##### Data #####
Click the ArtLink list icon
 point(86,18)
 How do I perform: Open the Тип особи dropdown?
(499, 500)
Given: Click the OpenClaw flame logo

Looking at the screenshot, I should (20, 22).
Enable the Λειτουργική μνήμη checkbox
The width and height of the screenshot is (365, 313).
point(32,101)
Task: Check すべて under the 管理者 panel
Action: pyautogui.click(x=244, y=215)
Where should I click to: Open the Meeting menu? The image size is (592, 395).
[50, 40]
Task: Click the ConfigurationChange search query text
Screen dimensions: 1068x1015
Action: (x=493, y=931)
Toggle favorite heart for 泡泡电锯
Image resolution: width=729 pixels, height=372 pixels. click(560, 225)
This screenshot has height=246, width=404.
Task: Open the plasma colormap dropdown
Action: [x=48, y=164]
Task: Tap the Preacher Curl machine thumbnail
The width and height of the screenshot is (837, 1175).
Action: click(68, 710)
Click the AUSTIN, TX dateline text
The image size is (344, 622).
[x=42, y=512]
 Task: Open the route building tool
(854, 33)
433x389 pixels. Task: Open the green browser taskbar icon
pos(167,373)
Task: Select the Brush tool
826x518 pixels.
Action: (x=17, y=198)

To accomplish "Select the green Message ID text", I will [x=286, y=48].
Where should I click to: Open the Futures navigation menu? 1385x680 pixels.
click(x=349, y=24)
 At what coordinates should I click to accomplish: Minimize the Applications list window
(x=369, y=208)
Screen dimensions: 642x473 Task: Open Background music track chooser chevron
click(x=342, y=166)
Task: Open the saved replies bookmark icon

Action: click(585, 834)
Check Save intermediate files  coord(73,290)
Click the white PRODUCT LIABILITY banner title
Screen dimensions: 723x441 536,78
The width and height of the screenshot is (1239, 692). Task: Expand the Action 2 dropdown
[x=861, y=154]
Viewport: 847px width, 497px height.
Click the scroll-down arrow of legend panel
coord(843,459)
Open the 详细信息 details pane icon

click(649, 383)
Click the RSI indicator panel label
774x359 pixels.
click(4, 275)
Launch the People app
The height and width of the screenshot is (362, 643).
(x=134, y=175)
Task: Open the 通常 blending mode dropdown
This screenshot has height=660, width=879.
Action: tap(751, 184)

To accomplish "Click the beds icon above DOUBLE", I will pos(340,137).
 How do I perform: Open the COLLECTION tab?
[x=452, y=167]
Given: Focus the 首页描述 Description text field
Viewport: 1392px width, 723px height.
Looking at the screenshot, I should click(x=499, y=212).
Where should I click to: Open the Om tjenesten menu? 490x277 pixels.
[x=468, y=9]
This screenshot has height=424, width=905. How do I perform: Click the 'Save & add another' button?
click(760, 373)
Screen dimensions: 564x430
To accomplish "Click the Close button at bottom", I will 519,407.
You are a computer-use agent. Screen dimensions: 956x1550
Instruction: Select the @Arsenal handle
#####
**Prompt**
Return the entries above in full and exactly as written.

**Solution to the exercise**
Click the ArtLink list icon
 point(86,18)
 How do I perform: Open the Тип особи dropdown?
(499, 500)
Given: Click the OpenClaw flame logo

Looking at the screenshot, I should (20, 22).
Enable the Λειτουργική μνήμη checkbox
The width and height of the screenshot is (365, 313).
point(32,101)
Task: Check すべて under the 管理者 panel
Action: pyautogui.click(x=244, y=215)
Where should I click to: Open the Meeting menu? The image size is (592, 395).
[50, 40]
Task: Click the ConfigurationChange search query text
Screen dimensions: 1068x1015
Action: (x=493, y=931)
Toggle favorite heart for 泡泡电锯
Image resolution: width=729 pixels, height=372 pixels. click(560, 225)
This screenshot has height=246, width=404.
Task: Open the plasma colormap dropdown
Action: [x=48, y=164]
Task: Tap the Preacher Curl machine thumbnail
The width and height of the screenshot is (837, 1175).
Action: click(68, 710)
Click the AUSTIN, TX dateline text
The image size is (344, 622).
[x=42, y=512]
 Task: Open the route building tool
(854, 33)
433x389 pixels. Task: Open the green browser taskbar icon
pos(167,373)
Task: Select the Brush tool
826x518 pixels.
Action: (x=17, y=198)

To accomplish "Select the green Message ID text", I will [x=286, y=48].
Where should I click to: Open the Futures navigation menu? 1385x680 pixels.
click(x=349, y=24)
 At what coordinates should I click to accomplish: Minimize the Applications list window
(x=369, y=208)
Screen dimensions: 642x473 Task: Open Background music track chooser chevron
click(x=342, y=166)
Task: Open the saved replies bookmark icon

Action: click(585, 834)
Check Save intermediate files  coord(73,290)
Click the white PRODUCT LIABILITY banner title
Screen dimensions: 723x441 536,78
The width and height of the screenshot is (1239, 692). Task: Expand the Action 2 dropdown
[x=861, y=154]
Viewport: 847px width, 497px height.
Click the scroll-down arrow of legend panel
coord(843,459)
Open the 详细信息 details pane icon

click(649, 383)
Click the RSI indicator panel label
774x359 pixels.
click(4, 275)
Launch the People app
The height and width of the screenshot is (362, 643).
(x=134, y=175)
Task: Open the 通常 blending mode dropdown
This screenshot has height=660, width=879.
Action: tap(751, 184)

To accomplish "Click the beds icon above DOUBLE", I will pos(340,137).
 How do I perform: Open the COLLECTION tab?
[x=452, y=167]
Given: Focus the 首页描述 Description text field
Viewport: 1392px width, 723px height.
Looking at the screenshot, I should click(x=499, y=212).
Where should I click to: Open the Om tjenesten menu? 490x277 pixels.
[x=468, y=9]
This screenshot has height=424, width=905. How do I perform: Click the 'Save & add another' button?
click(760, 373)
Screen dimensions: 564x430
To accomplish "Click the Close button at bottom", I will 519,407.
You are a computer-use agent. Screen dimensions: 956x1550
Instruction: Select the @Arsenal handle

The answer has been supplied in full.